In a "Life After Labor" special, Dr. Drew called it "the smack heard around the world" and, bless him, he asked Danielson whether it was OK to hit your kids, whether she would want Farrah to hit her daughter Sophia like that. She dubiously defended herself by saying: "I don't even know that I actually hit her. I was driving down the road kinda fast and I hit something." As Farrah laughed -- anxiously, it seemed -- her mom continued: "I think that it's, as a parent who loves their child, you have to tell them when enough is enough." Of course, the issue wasn't that she told her "enough was enough," it was that she hit her. 

In another MTV clip, she explained her explosion as the type of "private moment" that "every family has." She added that the show's editors had scrapped footage of things Farrah "had been saying and doing" before she lost her cool -- but, unless they left a clip on the cutting room floor of Farrah attacking her mother, it doesn't matter. Unsurprisingly, Danielson didn't express any remorse or embarrassment, in fact, she said that most "other parents understood."

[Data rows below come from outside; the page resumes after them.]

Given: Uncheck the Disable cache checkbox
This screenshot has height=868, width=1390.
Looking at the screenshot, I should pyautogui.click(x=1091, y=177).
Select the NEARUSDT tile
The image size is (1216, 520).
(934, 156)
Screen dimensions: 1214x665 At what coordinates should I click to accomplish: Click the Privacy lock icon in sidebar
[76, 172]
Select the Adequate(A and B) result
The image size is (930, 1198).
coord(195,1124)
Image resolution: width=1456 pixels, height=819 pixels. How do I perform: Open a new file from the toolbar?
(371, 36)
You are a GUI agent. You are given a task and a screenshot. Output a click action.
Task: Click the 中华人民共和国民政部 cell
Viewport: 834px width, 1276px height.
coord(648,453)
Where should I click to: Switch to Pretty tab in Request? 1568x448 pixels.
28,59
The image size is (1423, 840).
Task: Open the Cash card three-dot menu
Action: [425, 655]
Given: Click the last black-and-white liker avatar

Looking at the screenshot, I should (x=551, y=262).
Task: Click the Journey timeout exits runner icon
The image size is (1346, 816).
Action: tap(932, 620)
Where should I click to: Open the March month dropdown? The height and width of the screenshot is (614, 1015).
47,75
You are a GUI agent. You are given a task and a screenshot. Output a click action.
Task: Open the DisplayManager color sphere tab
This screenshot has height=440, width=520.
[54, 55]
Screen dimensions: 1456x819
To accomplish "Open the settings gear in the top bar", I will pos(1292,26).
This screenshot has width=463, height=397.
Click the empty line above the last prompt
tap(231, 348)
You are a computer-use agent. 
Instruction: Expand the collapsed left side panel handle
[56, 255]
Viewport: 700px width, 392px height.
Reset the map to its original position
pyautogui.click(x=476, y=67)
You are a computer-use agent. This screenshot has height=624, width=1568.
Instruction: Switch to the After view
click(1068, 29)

Farrah's stressful and seemingly toxic home environment is hardly unusual among her fellow "Teen Mom" stars. In a truly sad and disturbing clip, Amber, an anxiety-ridden teen mom, pushes, chokes and slaps her on-again, off-again fiance -- in front of their daughter Leah. Even in households where things don't devolve into such heartbreaking violence, domestic tension drives the show forward. There are lovers quarrels (Maci and her fiance are in constant conflict over parenting responsibilities) and parent-child feuds (Tyler's father disagrees with his teenage son's decision to opt for adoption and the two refuse to talk to each other for some time). 

This isn't the type of drama that arises from tossing seven randy strangers into a house stocked with free booze. The pain, the violence, the domestic abuse charge against Farrah's mother -- this is the stuff of the real real world, and I wonder whether MTV can handle it.